- [EXTRACTED RECORDS]
★ ★ ★

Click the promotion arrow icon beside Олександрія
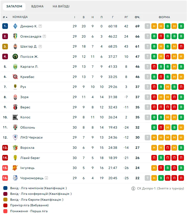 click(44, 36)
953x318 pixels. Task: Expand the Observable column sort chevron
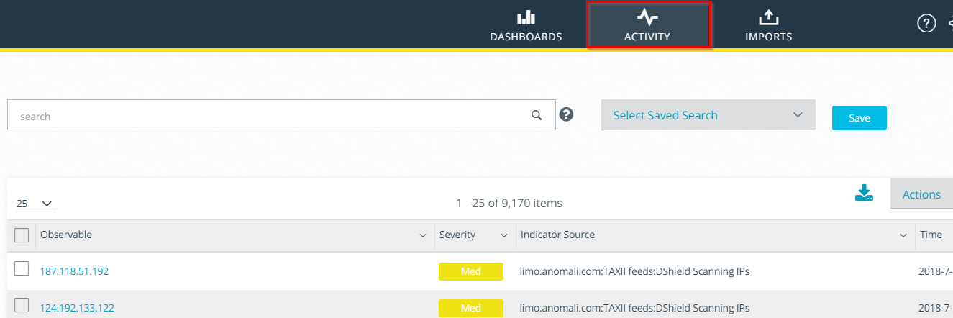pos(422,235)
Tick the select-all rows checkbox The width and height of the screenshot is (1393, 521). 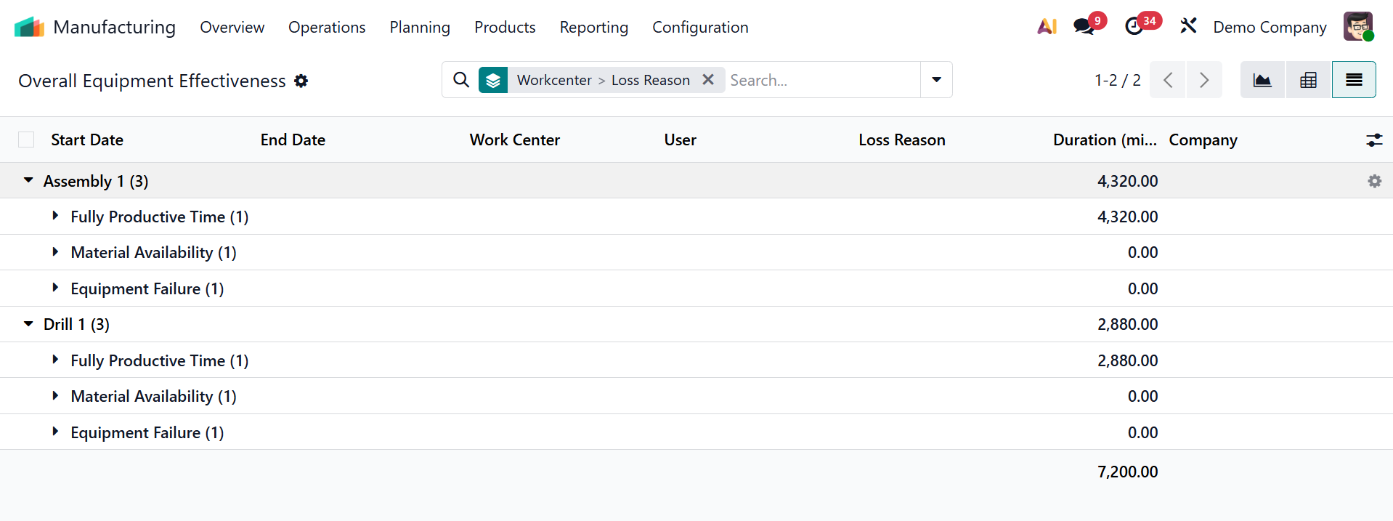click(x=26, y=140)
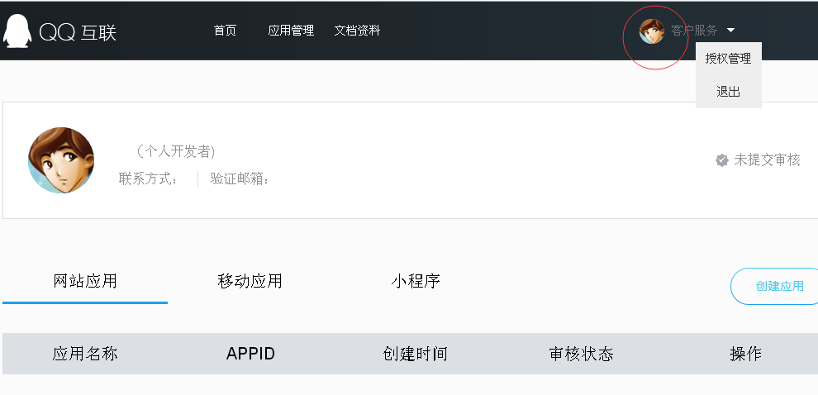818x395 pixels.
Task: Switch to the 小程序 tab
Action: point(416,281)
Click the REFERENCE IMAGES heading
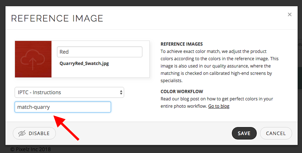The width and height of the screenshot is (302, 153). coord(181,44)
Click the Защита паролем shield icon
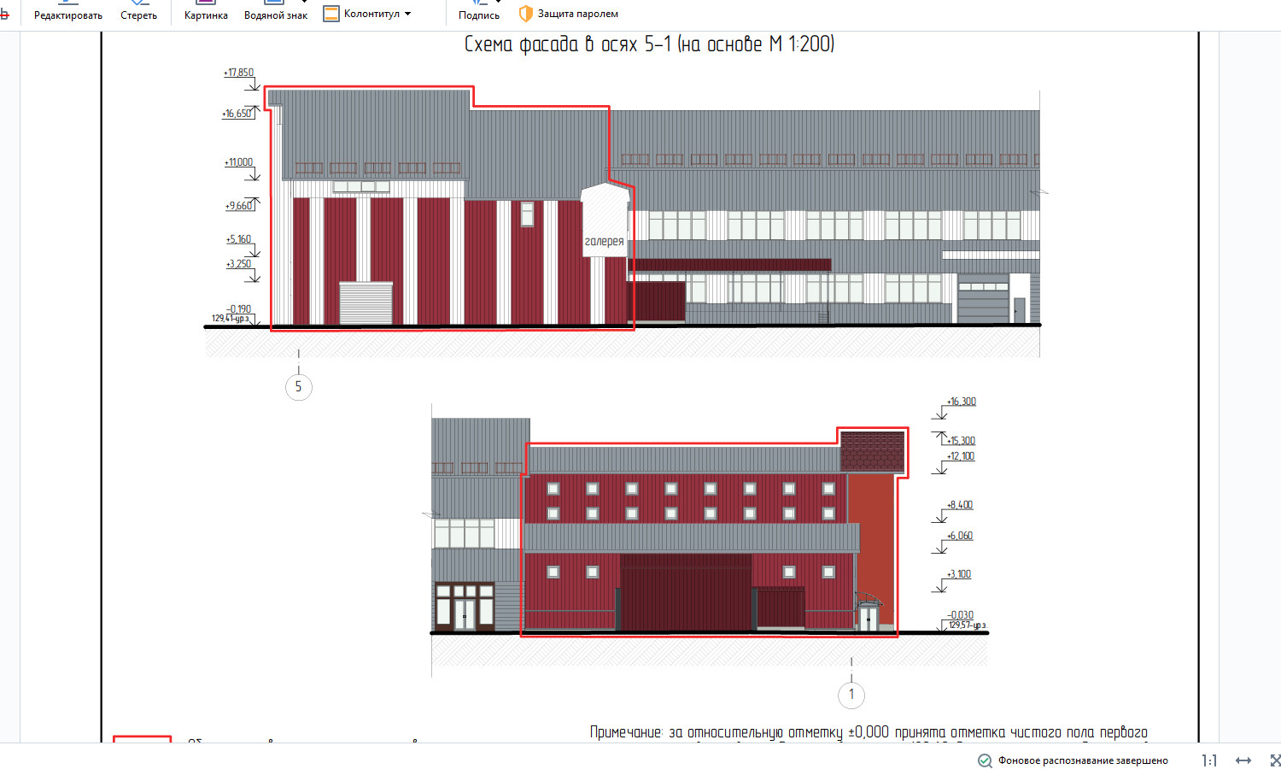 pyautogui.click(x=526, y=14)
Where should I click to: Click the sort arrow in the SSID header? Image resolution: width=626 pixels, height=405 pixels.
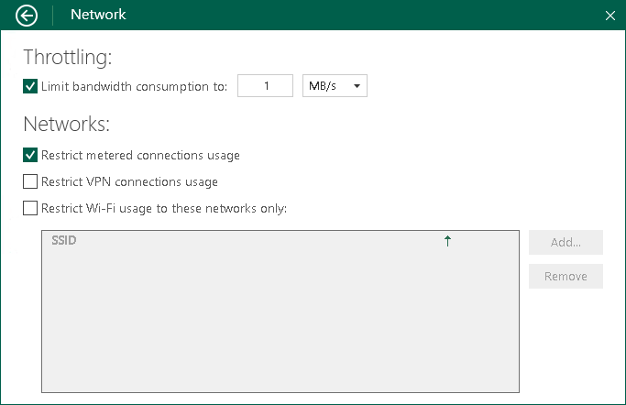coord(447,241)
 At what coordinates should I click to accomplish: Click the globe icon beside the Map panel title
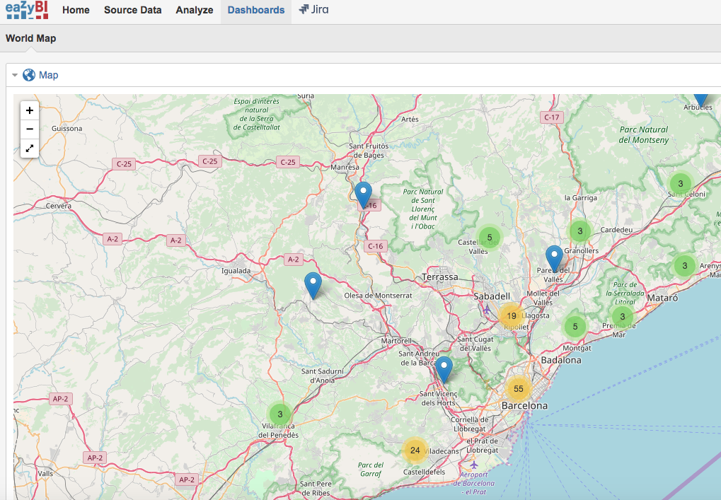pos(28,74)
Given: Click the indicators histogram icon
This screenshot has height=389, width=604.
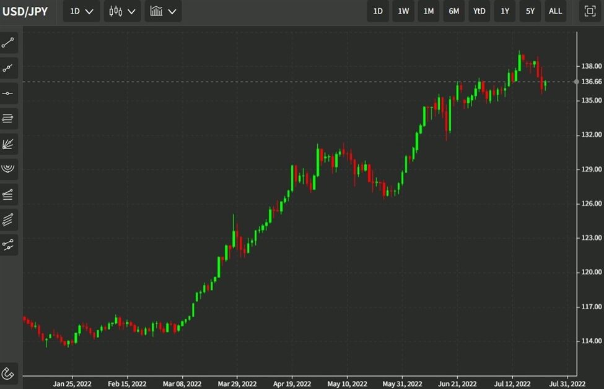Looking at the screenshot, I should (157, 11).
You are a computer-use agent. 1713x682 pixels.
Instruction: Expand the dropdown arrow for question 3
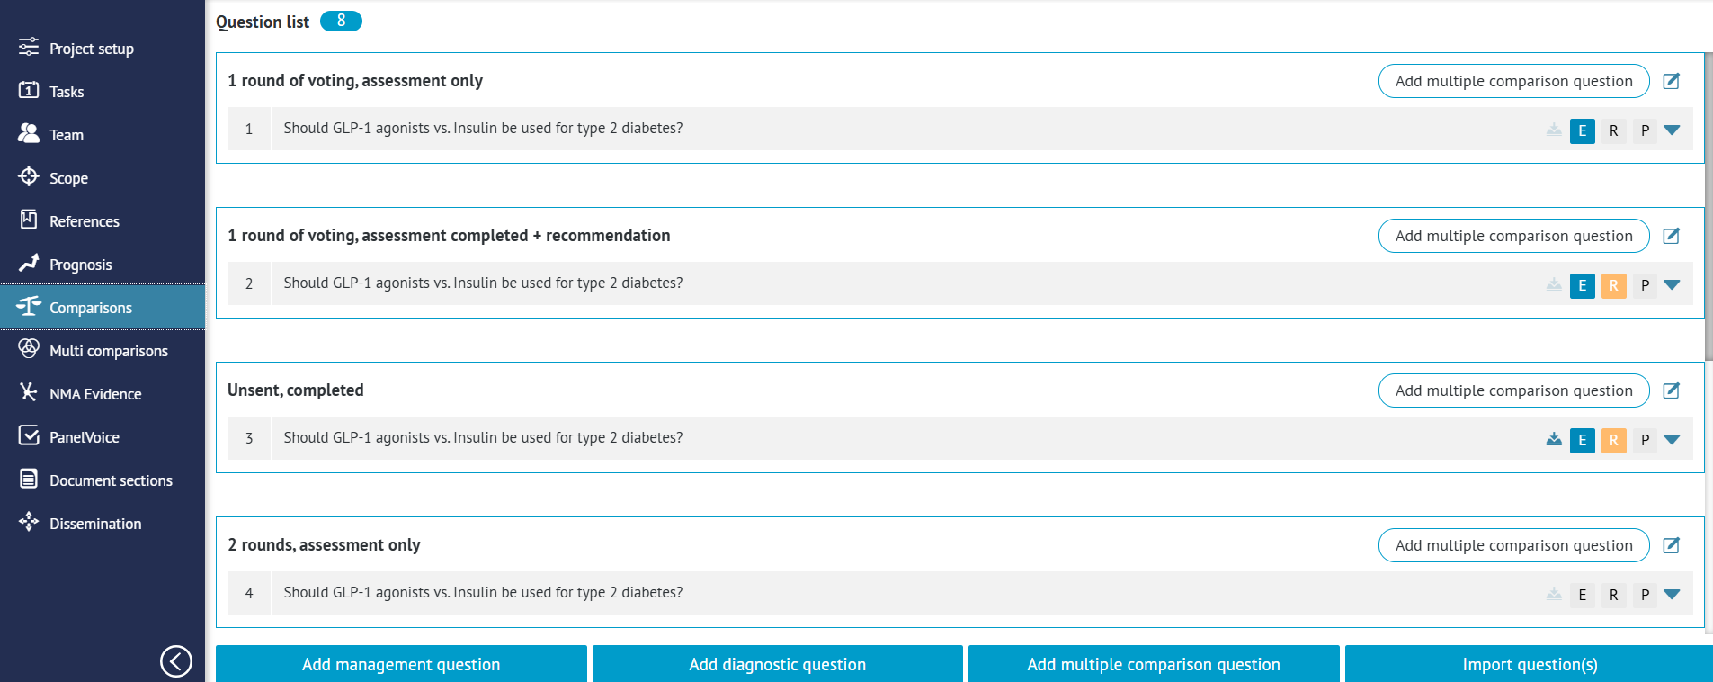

★ ★ ★

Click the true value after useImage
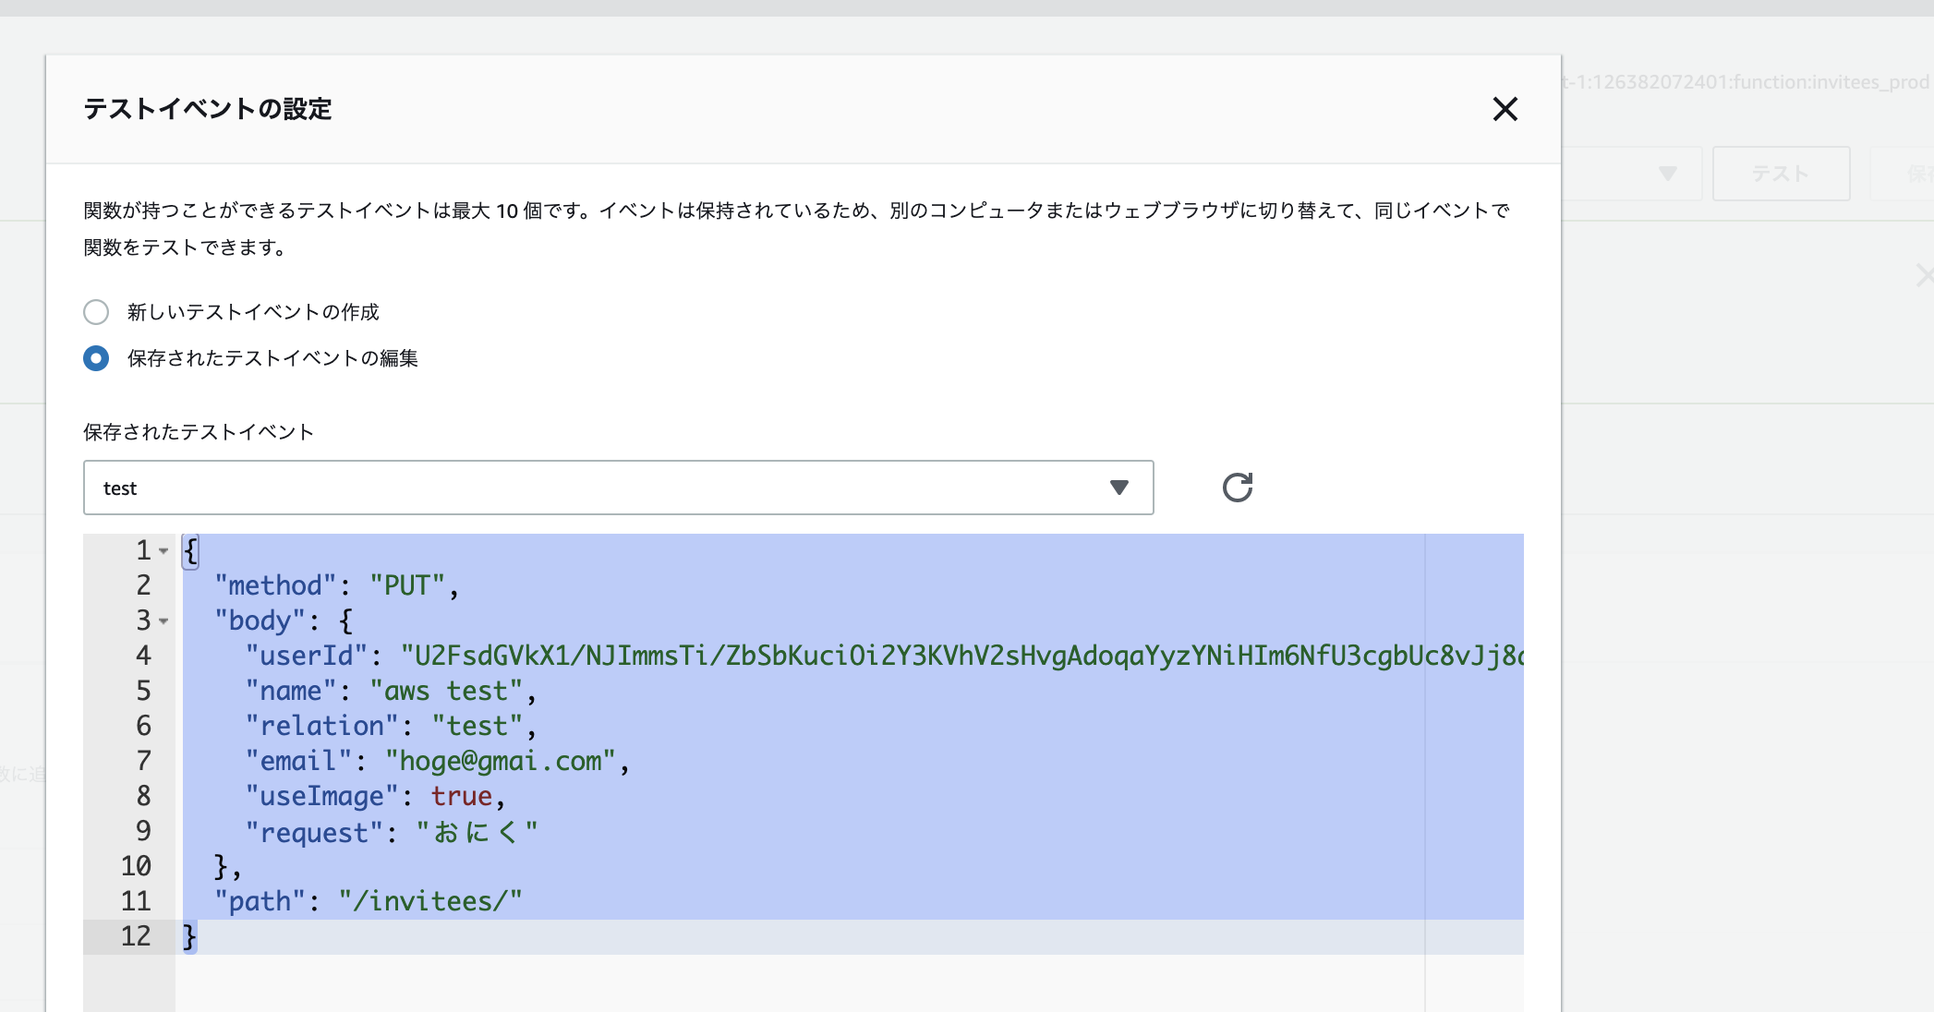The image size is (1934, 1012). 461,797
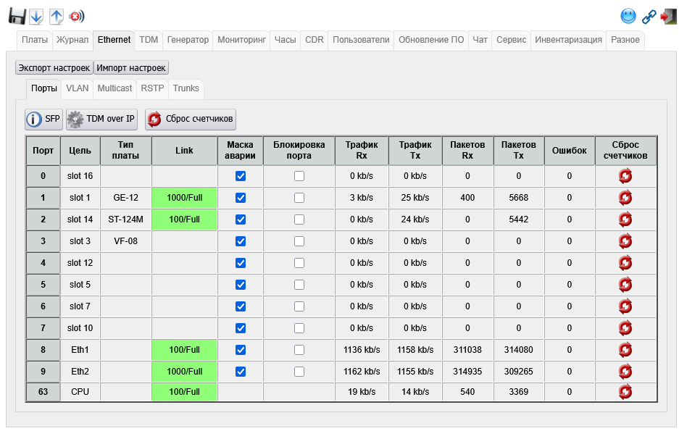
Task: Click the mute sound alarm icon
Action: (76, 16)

★ ★ ★

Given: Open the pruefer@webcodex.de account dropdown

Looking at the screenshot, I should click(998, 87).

★ ★ ★

- [EXERCISE] Express the lines from the one containing "Given: Open the" through the one containing "Looking at the screenshot, I should click(998, 87).", inclusive, as a numbered list, leaving out blank lines.

- [RESULT OF THIS EXERCISE]
1. Given: Open the pruefer@webcodex.de account dropdown
2. Looking at the screenshot, I should click(998, 87).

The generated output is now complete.